### WHAT YOU NEED TO DO
Word for word, please restate the lines from the beginning of the data through the line in which "Next Message (1196, 1320)" appears.

[Stored data entries]
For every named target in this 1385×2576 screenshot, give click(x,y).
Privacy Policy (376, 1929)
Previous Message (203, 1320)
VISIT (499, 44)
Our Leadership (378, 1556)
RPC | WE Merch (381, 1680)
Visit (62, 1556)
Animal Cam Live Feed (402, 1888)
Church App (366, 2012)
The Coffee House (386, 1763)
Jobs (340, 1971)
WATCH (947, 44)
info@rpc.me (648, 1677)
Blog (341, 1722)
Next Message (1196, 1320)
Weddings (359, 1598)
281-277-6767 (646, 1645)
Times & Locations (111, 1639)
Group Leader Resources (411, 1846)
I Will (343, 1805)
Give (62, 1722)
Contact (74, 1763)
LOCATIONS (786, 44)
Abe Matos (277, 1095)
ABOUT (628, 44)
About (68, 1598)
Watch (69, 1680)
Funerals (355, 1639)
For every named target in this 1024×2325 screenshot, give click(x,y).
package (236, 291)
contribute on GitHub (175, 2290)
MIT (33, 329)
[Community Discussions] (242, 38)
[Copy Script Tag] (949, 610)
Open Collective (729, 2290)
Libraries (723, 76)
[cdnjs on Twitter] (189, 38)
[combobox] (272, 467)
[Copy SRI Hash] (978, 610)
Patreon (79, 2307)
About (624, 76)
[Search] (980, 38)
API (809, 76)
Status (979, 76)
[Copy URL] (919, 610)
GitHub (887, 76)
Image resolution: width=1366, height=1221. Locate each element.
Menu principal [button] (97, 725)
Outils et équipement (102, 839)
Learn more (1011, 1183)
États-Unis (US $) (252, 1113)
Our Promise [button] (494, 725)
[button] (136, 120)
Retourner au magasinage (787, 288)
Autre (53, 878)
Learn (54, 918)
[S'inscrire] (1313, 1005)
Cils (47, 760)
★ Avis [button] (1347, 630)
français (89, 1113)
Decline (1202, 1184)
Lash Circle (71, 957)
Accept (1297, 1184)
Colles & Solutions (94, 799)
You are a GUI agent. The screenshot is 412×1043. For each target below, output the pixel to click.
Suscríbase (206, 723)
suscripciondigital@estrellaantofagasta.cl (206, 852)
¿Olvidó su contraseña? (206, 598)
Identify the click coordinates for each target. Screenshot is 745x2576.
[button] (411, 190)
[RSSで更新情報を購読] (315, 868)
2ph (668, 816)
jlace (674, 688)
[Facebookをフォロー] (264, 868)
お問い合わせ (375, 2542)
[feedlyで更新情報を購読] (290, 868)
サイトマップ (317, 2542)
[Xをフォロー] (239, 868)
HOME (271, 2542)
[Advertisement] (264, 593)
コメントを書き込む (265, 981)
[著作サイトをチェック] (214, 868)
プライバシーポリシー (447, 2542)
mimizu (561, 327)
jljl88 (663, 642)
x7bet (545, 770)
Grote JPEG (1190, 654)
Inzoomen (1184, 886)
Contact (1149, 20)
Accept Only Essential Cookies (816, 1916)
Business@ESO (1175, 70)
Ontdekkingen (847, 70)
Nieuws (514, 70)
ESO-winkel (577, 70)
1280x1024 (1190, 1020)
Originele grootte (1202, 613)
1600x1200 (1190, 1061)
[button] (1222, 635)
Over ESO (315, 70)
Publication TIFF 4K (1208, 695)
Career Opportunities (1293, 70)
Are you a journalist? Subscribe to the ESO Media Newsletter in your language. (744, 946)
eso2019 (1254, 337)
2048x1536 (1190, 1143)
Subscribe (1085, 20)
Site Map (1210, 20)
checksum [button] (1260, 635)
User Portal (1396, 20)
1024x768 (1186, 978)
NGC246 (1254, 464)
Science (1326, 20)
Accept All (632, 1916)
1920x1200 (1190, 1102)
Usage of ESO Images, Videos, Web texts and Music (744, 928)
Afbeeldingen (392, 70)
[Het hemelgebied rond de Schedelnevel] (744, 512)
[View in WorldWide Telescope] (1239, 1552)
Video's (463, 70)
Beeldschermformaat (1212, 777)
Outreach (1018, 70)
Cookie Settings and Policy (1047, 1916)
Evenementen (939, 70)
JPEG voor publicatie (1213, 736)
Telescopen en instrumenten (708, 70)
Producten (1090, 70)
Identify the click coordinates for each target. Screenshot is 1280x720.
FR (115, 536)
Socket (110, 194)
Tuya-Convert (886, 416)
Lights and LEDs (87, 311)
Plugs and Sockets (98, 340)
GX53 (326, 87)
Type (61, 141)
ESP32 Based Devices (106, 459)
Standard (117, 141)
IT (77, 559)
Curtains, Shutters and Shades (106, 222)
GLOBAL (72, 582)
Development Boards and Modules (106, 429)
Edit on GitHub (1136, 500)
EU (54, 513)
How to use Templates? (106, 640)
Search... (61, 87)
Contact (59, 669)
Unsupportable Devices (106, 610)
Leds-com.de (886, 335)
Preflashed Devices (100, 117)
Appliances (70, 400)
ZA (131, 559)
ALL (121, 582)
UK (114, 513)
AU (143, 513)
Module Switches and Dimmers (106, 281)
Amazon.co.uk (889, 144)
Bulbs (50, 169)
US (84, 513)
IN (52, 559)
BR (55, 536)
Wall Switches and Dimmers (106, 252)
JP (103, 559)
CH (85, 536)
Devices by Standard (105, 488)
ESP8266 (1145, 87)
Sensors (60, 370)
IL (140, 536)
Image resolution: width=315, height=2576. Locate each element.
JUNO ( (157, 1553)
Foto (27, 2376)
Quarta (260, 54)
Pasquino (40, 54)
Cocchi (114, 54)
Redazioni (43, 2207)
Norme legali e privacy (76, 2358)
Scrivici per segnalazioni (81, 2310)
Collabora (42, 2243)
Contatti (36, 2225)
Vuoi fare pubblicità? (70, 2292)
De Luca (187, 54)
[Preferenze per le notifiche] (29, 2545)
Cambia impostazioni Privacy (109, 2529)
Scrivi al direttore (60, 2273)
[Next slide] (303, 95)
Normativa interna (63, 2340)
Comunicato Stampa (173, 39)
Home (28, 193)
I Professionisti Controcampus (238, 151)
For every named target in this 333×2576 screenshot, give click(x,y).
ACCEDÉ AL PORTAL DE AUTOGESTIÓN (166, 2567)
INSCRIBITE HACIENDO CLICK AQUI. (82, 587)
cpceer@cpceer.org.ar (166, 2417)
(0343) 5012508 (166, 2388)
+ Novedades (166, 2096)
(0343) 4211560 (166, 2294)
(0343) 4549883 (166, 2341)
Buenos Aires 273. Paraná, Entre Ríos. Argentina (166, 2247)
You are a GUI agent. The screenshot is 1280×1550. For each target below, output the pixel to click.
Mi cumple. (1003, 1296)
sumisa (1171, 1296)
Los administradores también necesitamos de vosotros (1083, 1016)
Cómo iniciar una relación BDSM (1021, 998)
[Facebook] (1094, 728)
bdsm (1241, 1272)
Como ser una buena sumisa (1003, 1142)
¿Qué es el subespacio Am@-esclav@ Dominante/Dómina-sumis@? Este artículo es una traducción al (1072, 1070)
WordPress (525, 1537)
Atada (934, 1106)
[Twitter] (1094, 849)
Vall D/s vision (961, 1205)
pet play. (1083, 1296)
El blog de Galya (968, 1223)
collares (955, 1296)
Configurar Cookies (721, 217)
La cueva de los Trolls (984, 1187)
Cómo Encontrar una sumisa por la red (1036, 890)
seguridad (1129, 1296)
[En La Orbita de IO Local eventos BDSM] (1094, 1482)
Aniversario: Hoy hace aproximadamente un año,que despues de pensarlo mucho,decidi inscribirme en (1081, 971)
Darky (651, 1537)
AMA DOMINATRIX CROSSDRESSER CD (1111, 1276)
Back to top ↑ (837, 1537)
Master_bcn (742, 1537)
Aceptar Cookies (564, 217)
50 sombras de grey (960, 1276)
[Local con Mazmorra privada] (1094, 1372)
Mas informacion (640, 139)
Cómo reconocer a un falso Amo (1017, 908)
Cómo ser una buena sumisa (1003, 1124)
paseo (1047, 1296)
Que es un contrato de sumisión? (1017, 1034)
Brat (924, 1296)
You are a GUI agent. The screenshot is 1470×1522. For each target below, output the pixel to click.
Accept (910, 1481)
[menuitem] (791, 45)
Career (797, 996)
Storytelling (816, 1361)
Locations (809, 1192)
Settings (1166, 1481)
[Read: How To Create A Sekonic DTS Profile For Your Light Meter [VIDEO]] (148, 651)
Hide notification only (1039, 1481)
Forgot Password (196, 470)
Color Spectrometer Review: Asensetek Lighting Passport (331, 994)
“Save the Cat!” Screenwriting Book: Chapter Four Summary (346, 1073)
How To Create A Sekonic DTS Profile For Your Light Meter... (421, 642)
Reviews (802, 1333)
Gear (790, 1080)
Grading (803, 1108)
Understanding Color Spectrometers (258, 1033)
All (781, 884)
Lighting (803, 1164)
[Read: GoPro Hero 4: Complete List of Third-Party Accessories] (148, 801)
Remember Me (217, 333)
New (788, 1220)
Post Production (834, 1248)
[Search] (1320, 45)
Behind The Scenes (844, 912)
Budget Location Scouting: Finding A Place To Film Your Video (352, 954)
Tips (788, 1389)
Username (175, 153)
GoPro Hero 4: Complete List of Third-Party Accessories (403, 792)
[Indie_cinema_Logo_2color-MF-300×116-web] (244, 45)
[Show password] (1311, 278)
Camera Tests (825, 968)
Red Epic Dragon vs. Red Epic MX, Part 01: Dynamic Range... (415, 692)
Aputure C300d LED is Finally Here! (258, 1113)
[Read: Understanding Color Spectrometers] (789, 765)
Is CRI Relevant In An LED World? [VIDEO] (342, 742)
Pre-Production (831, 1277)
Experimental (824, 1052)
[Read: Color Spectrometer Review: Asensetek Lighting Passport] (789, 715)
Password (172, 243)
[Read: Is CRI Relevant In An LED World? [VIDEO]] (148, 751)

### WRITTEN RESPONSE
For every named target in this 1385×2576 screenshot, give click(x,y).
Privacy Policy (376, 1929)
Previous Message (203, 1320)
VISIT (499, 44)
Our Leadership (378, 1556)
RPC | WE Merch (381, 1680)
Visit (62, 1556)
Animal Cam Live Feed (402, 1888)
Church App (366, 2012)
The Coffee House (386, 1763)
Jobs (340, 1971)
WATCH (947, 44)
info@rpc.me (648, 1677)
Blog (341, 1722)
Next Message (1196, 1320)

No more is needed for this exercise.